59De la même manière, les étudiants issus de BTS ou d’IUT, sont peu nombreux à se réorienter vers des licences générales, et ceux qui le font rencontrent des difficultés significatives. Il pourrait y avoir un décalage entre les acquis antérieurs et les exigences de la nouvelle formation. À l’inverse, une continuité disciplinaire, par exemple entre une licence professionnelle en informatique et une licence générale dans le même domaine, pourrait favoriser la réussite.
60Il faut toutefois rester prudent dans les conclusions des analyses statistiques, car il est difficile d’interpréter une relation de causalité entre réorientation et réussite. D’une part, la collecte des données a été réalisée durant les enseignements du second semestre, ce qui exclut de facto les étudiants ayant abandonné avant cette période. D’autre part, nous ne contrôlons pas l’hétérogénéité inobservée : les réorientés peuvent avoir des caractéristiques propres que les variables de contrôle ne mesurent pas, ce qui amènerait à une surestimation des coefficients.

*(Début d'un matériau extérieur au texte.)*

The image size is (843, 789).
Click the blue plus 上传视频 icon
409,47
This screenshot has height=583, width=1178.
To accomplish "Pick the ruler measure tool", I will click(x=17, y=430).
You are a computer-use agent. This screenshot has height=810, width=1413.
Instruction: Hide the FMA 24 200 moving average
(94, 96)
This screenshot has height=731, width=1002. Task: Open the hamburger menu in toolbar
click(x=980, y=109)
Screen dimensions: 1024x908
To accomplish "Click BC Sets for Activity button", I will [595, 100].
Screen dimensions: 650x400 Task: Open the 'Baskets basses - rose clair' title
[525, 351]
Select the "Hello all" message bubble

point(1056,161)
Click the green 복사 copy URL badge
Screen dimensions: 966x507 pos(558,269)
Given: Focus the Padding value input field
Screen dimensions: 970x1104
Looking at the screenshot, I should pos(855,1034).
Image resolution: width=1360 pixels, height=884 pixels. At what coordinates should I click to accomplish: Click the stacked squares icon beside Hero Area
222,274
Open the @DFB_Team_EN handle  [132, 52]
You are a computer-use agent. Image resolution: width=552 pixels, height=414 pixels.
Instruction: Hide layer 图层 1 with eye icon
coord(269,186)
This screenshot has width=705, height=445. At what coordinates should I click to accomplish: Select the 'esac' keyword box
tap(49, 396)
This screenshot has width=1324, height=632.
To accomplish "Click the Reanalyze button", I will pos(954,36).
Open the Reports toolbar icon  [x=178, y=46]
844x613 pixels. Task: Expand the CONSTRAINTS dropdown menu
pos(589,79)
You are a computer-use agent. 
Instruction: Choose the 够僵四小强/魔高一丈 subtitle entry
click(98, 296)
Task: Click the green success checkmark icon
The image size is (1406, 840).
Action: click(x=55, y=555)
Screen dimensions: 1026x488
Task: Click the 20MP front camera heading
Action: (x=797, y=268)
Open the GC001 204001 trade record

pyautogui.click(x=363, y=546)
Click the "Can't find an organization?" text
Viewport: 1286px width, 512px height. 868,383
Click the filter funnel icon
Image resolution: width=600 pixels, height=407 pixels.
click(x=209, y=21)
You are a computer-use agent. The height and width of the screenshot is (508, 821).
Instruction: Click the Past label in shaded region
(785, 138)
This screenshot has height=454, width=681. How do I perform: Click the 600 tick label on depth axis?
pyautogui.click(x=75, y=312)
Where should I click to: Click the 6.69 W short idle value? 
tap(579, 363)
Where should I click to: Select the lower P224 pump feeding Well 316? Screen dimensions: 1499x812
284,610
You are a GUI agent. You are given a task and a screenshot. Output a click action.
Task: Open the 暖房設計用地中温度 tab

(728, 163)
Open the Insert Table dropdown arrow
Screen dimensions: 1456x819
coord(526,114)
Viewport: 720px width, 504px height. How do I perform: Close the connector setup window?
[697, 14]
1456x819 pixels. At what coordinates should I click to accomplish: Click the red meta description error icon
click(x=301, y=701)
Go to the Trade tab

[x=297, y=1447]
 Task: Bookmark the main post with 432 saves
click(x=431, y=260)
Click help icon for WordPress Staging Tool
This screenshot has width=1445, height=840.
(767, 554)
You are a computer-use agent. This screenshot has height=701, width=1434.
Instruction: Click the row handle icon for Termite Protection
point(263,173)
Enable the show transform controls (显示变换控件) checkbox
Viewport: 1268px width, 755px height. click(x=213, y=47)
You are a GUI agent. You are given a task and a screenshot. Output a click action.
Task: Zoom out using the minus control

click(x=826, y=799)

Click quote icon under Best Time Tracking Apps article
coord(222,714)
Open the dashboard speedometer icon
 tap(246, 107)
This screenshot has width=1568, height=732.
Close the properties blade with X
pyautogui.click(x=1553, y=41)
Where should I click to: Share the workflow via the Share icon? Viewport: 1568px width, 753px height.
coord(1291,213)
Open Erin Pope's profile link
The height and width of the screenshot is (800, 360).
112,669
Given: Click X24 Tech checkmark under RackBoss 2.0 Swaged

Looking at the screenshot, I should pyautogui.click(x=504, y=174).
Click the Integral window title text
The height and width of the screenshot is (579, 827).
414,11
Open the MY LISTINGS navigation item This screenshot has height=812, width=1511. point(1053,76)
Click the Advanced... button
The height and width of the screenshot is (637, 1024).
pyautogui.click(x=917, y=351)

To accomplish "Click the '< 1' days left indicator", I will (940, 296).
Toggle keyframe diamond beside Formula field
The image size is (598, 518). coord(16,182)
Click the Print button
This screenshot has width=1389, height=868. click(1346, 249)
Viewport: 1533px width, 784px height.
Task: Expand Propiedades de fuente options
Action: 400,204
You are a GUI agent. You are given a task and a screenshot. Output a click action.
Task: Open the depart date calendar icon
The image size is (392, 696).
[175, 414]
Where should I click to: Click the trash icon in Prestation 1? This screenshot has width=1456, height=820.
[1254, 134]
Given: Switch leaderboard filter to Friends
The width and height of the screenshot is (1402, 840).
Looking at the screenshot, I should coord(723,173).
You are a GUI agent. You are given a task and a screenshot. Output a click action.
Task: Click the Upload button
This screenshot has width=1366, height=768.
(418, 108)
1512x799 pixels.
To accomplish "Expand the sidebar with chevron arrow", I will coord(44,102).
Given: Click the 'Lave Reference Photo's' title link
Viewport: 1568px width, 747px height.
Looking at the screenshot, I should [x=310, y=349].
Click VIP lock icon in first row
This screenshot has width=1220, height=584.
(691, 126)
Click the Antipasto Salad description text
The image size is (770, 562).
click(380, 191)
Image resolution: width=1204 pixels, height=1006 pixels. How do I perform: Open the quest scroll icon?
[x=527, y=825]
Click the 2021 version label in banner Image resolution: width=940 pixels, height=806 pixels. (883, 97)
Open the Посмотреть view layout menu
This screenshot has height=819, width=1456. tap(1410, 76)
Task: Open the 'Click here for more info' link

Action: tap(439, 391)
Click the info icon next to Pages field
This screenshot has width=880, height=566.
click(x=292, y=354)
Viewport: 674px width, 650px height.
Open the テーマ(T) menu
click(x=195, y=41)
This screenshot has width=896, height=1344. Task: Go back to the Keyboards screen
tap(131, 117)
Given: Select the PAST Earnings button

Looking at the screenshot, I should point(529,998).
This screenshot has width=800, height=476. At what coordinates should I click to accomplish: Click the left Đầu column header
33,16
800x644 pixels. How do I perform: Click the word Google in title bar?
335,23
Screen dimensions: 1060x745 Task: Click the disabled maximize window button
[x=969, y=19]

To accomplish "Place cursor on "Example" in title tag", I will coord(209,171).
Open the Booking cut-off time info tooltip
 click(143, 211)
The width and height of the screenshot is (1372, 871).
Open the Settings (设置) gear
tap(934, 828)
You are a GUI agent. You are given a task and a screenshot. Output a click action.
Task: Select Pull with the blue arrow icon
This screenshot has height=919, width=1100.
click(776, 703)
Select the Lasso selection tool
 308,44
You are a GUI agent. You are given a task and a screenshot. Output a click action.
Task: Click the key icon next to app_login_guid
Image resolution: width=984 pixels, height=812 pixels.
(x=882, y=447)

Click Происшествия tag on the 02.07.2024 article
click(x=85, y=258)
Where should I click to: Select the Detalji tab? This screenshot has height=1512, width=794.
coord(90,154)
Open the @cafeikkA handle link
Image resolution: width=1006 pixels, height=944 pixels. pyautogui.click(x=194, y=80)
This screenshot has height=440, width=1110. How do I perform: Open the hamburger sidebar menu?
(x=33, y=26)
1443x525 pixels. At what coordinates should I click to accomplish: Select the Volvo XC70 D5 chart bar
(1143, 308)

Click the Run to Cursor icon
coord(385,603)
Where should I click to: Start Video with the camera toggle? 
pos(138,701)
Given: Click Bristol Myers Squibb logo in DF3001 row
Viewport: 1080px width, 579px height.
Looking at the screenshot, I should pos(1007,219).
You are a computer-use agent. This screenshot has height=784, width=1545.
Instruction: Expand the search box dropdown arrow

61Par ailleurs, la présente recherche se limite à l’évaluation des effets d’une réorientation en début de parcours d’études. Il conviendrait d’examiner les effets à plus long terme sur les chances d’obtention du diplôme ou sur le risque de décrochage, voire l’insertion professionnelle. Les études internationales montrent en effet qu’après plusieurs années, les étudiants en réorientation et les redoublants abandonnent davantage leur nouvelle formation avant l’obtention de leur diplôme que les néo-inscrits à l’université (Goldrick-Rab et al. 2016 ; Tafreschi & Thiemann, 2016).
62Enfin, il conviendrait d’évaluer les effets d’une réorientation du secteur universitaire vers les formations non universitaires. Les dernières statistiques du ministère indiquent que 71 % des réorientations recensées se font en dehors de l’université (SIES, 2023), mais le devenir des étudiants concernés reste à explorer.